> _Entries provided_
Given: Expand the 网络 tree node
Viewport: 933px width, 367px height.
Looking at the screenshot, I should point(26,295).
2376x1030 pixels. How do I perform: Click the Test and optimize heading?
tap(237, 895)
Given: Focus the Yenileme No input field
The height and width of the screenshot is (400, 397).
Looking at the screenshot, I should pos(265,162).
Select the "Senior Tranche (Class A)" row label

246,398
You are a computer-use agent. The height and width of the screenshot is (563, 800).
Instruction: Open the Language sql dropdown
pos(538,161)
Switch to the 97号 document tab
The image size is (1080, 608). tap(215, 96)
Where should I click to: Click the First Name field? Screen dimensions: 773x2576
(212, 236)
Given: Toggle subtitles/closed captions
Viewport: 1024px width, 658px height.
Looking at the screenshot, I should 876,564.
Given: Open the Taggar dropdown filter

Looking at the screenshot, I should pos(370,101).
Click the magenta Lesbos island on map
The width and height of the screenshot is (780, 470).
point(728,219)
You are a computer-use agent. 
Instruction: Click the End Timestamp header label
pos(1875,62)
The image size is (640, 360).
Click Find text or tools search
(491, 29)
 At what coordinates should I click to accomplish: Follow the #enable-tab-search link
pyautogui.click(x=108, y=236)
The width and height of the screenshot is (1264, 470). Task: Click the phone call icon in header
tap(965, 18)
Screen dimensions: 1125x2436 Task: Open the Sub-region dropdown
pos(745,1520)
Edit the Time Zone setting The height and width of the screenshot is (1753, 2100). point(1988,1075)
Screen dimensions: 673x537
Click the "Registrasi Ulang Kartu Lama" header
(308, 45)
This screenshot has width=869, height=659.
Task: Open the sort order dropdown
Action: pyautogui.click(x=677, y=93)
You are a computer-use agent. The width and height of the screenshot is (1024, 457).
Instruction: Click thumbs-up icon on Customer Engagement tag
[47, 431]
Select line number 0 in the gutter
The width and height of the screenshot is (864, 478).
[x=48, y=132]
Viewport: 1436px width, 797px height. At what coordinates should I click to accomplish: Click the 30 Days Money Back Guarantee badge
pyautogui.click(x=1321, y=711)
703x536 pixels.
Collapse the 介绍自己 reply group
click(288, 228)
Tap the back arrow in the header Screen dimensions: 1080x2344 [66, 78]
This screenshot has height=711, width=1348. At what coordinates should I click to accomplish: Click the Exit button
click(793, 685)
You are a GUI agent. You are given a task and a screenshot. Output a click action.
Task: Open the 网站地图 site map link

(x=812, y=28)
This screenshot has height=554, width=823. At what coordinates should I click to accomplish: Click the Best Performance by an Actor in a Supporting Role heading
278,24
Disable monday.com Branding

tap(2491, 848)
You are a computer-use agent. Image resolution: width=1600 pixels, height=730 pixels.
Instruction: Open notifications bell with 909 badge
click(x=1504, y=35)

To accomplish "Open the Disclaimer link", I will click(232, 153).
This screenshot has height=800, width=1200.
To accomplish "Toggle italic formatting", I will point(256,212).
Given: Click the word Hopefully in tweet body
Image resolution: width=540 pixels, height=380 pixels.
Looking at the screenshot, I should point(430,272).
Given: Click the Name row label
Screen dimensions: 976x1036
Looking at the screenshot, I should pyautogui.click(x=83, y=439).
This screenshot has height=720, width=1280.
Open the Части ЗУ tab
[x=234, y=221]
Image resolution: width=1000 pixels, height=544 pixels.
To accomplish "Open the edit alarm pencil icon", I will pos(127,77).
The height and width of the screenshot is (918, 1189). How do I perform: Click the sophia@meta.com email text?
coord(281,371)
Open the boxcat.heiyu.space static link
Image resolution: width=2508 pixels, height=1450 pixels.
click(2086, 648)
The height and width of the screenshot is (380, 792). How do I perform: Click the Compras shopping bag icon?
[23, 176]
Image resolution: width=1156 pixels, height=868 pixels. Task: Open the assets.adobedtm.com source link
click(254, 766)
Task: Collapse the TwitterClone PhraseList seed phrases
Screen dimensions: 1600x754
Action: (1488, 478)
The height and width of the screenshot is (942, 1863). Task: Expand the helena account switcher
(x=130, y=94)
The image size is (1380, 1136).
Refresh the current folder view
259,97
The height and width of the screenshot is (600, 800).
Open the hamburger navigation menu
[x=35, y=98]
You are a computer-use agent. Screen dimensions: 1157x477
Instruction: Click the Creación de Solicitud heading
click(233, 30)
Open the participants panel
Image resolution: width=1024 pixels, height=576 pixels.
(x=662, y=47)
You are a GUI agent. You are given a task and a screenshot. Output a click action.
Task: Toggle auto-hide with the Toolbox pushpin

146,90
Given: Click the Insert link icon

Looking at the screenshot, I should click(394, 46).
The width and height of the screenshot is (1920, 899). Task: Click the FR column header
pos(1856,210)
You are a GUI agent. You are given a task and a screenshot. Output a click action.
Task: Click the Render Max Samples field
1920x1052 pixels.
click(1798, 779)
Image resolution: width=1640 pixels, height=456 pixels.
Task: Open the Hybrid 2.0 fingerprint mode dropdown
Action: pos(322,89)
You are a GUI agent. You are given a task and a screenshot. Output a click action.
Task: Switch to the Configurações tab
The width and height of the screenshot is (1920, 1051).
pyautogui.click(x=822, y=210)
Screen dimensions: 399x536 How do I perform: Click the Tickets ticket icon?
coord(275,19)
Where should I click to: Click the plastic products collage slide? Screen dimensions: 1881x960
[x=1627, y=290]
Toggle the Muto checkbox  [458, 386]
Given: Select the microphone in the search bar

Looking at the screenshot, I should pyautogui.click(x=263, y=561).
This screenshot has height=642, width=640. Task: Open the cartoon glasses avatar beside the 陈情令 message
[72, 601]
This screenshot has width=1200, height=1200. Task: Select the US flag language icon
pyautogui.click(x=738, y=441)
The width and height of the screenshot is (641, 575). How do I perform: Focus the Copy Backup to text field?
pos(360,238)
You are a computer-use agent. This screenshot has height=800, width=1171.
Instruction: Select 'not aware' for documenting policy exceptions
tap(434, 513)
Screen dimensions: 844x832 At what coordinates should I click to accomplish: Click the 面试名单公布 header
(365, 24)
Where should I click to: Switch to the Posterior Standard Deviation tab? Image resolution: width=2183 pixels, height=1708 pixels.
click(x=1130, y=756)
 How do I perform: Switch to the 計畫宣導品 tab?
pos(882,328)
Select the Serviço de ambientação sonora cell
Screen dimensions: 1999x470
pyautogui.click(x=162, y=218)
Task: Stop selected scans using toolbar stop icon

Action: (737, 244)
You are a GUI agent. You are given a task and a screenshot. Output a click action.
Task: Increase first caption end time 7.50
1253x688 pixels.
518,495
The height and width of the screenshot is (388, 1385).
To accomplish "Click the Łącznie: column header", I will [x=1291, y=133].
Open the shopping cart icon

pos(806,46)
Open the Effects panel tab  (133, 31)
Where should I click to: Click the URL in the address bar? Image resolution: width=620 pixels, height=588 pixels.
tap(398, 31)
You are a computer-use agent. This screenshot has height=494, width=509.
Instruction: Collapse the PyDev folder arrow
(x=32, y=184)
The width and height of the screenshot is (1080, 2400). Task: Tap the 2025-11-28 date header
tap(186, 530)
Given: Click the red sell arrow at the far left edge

> _Activity_
Send back an exact copy of only the lines from the line with "This screenshot has height=800, width=1200." up to and including the line with "Given: Click the Name row label" in the data above.

> _Answer_
This screenshot has height=800, width=1200.
To accomplish "Toggle italic formatting", I will point(256,212).
Given: Click the word Hopefully in tweet body
Image resolution: width=540 pixels, height=380 pixels.
Looking at the screenshot, I should point(430,272).
Given: Click the Name row label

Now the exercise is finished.